→ **WHAT NEEDS TO BE DONE**: All lines before the one containing "[button] (25, 146)", plus that line itself, are to be printed exactly as they appear below.

Pixel coordinate grounding data:
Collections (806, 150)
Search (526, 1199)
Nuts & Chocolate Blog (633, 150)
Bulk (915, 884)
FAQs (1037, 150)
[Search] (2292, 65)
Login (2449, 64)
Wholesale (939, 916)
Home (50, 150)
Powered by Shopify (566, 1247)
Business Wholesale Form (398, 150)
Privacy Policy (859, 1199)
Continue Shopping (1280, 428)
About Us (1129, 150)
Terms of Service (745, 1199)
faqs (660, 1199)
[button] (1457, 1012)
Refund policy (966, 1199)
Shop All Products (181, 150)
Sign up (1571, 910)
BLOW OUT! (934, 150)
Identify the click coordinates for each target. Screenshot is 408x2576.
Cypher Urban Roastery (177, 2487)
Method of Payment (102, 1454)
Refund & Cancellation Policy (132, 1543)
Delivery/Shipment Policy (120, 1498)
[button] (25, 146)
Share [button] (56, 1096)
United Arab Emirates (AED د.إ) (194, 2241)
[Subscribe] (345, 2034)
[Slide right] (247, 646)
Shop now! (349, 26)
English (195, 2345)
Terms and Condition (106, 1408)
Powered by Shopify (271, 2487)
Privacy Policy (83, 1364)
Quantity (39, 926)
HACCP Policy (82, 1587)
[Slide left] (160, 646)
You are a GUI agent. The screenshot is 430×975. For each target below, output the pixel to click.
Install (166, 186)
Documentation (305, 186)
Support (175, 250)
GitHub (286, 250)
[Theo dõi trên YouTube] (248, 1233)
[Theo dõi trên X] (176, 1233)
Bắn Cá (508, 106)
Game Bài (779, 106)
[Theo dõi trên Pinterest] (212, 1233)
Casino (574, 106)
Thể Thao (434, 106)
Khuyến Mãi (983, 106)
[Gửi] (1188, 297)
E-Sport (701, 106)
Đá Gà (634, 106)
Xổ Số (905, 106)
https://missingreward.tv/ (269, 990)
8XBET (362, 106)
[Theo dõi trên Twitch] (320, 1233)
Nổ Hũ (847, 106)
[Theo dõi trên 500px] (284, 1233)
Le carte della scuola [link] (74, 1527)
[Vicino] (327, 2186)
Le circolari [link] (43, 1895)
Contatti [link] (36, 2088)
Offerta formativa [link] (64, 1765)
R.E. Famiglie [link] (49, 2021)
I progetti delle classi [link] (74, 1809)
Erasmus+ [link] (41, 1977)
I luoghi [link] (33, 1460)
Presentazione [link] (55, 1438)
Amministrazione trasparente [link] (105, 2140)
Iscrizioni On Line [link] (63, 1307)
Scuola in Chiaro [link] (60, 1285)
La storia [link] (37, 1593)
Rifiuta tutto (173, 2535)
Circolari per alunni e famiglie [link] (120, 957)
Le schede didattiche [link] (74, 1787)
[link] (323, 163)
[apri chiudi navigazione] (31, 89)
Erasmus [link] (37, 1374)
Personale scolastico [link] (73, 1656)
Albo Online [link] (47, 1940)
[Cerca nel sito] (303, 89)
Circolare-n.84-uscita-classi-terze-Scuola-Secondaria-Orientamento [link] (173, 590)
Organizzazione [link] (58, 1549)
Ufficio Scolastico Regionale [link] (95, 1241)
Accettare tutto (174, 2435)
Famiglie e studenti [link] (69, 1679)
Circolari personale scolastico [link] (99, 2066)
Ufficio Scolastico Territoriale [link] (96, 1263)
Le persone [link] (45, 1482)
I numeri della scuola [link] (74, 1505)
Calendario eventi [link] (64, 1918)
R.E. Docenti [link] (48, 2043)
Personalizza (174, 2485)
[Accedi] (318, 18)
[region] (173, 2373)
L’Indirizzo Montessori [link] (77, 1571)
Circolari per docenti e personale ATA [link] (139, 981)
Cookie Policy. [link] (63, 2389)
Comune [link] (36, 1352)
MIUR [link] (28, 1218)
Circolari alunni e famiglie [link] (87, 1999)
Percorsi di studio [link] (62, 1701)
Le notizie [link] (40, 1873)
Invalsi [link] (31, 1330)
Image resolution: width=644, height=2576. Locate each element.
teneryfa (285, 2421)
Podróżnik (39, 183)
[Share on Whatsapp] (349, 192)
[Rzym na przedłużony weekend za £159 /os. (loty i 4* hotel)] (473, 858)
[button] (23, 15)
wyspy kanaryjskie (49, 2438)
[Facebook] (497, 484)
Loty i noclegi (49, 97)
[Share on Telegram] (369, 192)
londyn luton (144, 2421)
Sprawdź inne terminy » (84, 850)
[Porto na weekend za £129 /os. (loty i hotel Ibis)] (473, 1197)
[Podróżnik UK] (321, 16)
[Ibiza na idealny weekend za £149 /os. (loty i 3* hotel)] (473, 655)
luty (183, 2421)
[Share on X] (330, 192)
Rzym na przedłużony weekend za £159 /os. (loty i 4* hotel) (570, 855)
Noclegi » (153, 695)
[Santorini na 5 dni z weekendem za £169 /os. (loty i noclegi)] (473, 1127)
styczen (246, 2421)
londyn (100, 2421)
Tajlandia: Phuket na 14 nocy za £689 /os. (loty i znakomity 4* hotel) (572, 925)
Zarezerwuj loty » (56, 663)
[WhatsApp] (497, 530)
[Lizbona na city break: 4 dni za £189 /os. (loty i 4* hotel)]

→ **SOLUTION TO THE PROBLEM**:
Collections (806, 150)
Search (526, 1199)
Nuts & Chocolate Blog (633, 150)
Bulk (915, 884)
FAQs (1037, 150)
[Search] (2292, 65)
Login (2449, 64)
Wholesale (939, 916)
Home (50, 150)
Powered by Shopify (566, 1247)
Business Wholesale Form (398, 150)
Privacy Policy (859, 1199)
Continue Shopping (1280, 428)
About Us (1129, 150)
Terms of Service (745, 1199)
faqs (660, 1199)
[button] (1457, 1012)
Refund policy (966, 1199)
Shop All Products (181, 150)
Sign up (1571, 910)
BLOW OUT! (934, 150)
Identify the click coordinates for each target. Screenshot is 408x2576.
Cypher Urban Roastery (177, 2487)
Method of Payment (102, 1454)
Refund & Cancellation Policy (132, 1543)
Delivery/Shipment Policy (120, 1498)
[button] (25, 146)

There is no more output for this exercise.